Text passage —
[start]

Email: t.farnetti@ucl.ac.uk
Year of Start: 2012
Subject: Social Anthropology

Research

The Blur of Modernity: Essentialism, Affect and Everyday Life in Tokyo

My research explores the constitutive role that cultural essentialism plays in the everyday life of Japanese urban modernity. Starting from the ethnographic observation that essentialised ideas of "Japan" and "the Japanese" are not only fruit of an orientalising anthropological gaze but also a prime indigenous concern, I aim to place my analysis as a "third way" between those ethnographies that employ essentialism as method and those who handle it as an object of critique. The experiment is to re-frame essentialism as the ethnographic object under scrutiny - that is, not an epistemological stance of the anthropologist to be either employed or dismantled, but a living and breathing presence in the lives of many people in the metropolis. 

The main argument guiding the thesis is that looking at essentialised social categories one does find its essentialised version - e.g. family structure understood as timeless and constitutively Japanese - but also, together with it, what is understood as its negative - e.g. a fluid changing family structure moving with history, migration to the urban centres, Westernisation and the life of the city. One does find strong binaries - e.g. old and new, Japanese and foreign, traditional and modern - and yet it is not through one of its extremes that essentialised social forms are lived and understood, but in between them. While this may appear paradoxical, in the thesis I show that it is through a dynamic of "blurring" of the terms of the opposition - in the ephemeral moments (sometimes transfixed in stone) when the two terms overlap and become undistinguishable - that the engagement with these forms is most strongly felt. This blurring carries a strong affective and aesthetic charge and can thus be in turn essentialised as something constitutively "Japanese".

[end]

Dataset —
[start]

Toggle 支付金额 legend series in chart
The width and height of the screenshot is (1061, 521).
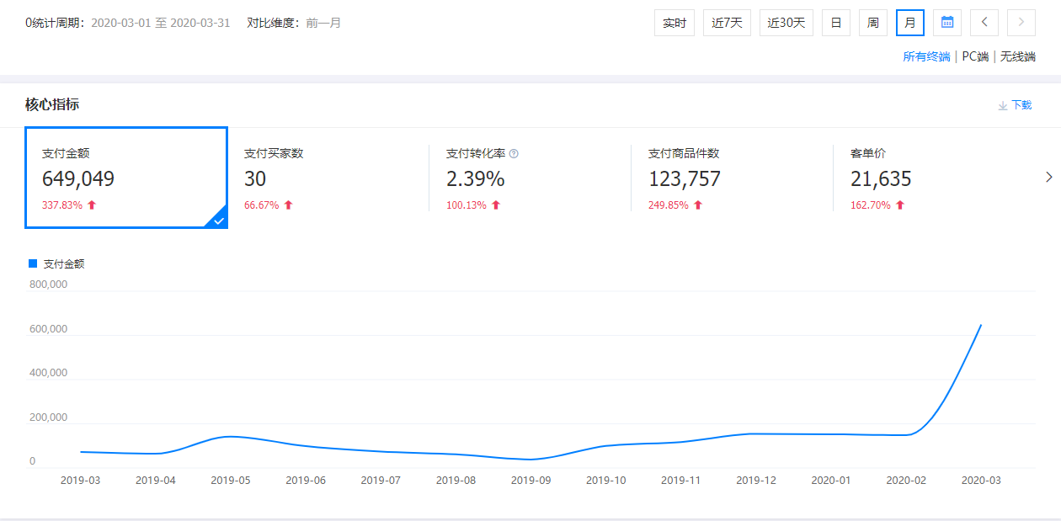[x=56, y=263]
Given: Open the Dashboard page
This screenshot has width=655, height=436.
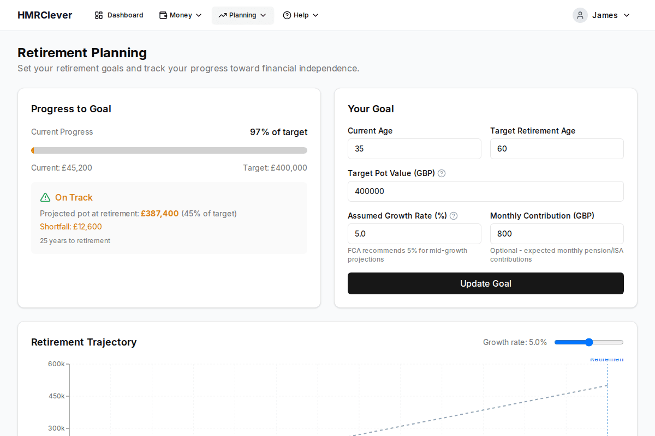Looking at the screenshot, I should point(118,15).
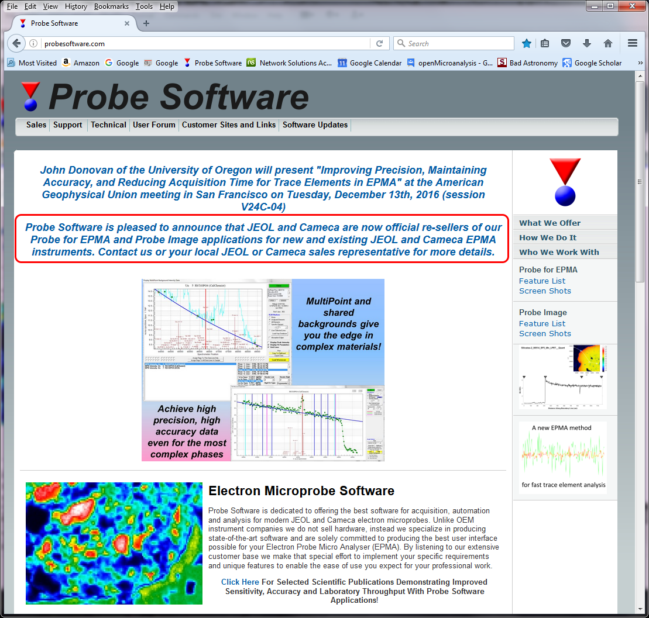The width and height of the screenshot is (649, 618).
Task: Expand the bookmarks toolbar overflow chevron
Action: [640, 63]
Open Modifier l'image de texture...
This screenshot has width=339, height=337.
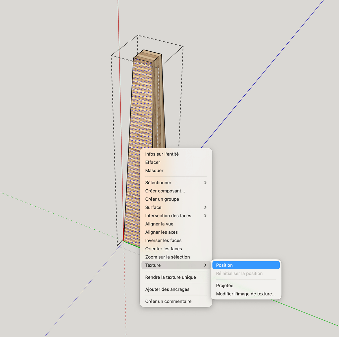[246, 294]
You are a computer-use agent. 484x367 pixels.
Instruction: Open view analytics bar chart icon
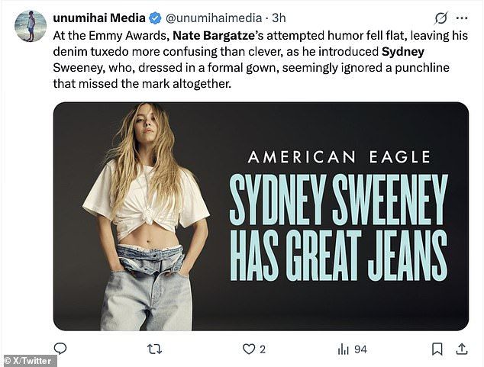(x=342, y=349)
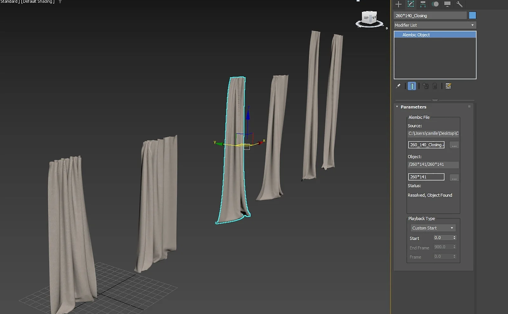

[end]

Given problem 1 — Repeat the research summary from "The Blur of" to "in the metropolis.".
Given problem 2 — Which three binaries does the research summary give as examples of strong binaries?
Rely only on the research summary, not on the records.

Correct response 1 —
The Blur of Modernity: Essentialism, Affect and Everyday Life in Tokyo

My research explores the constitutive role that cultural essentialism plays in the everyday life of Japanese urban modernity. Starting from the ethnographic observation that essentialised ideas of "Japan" and "the Japanese" are not only fruit of an orientalising anthropological gaze but also a prime indigenous concern, I aim to place my analysis as a "third way" between those ethnographies that employ essentialism as method and those who handle it as an object of critique. The experiment is to re-frame essentialism as the ethnographic object under scrutiny - that is, not an epistemological stance of the anthropologist to be either employed or dismantled, but a living and breathing presence in the lives of many people in the metropolis.

Correct response 2 — Old and new, Japanese and foreign, and traditional and modern.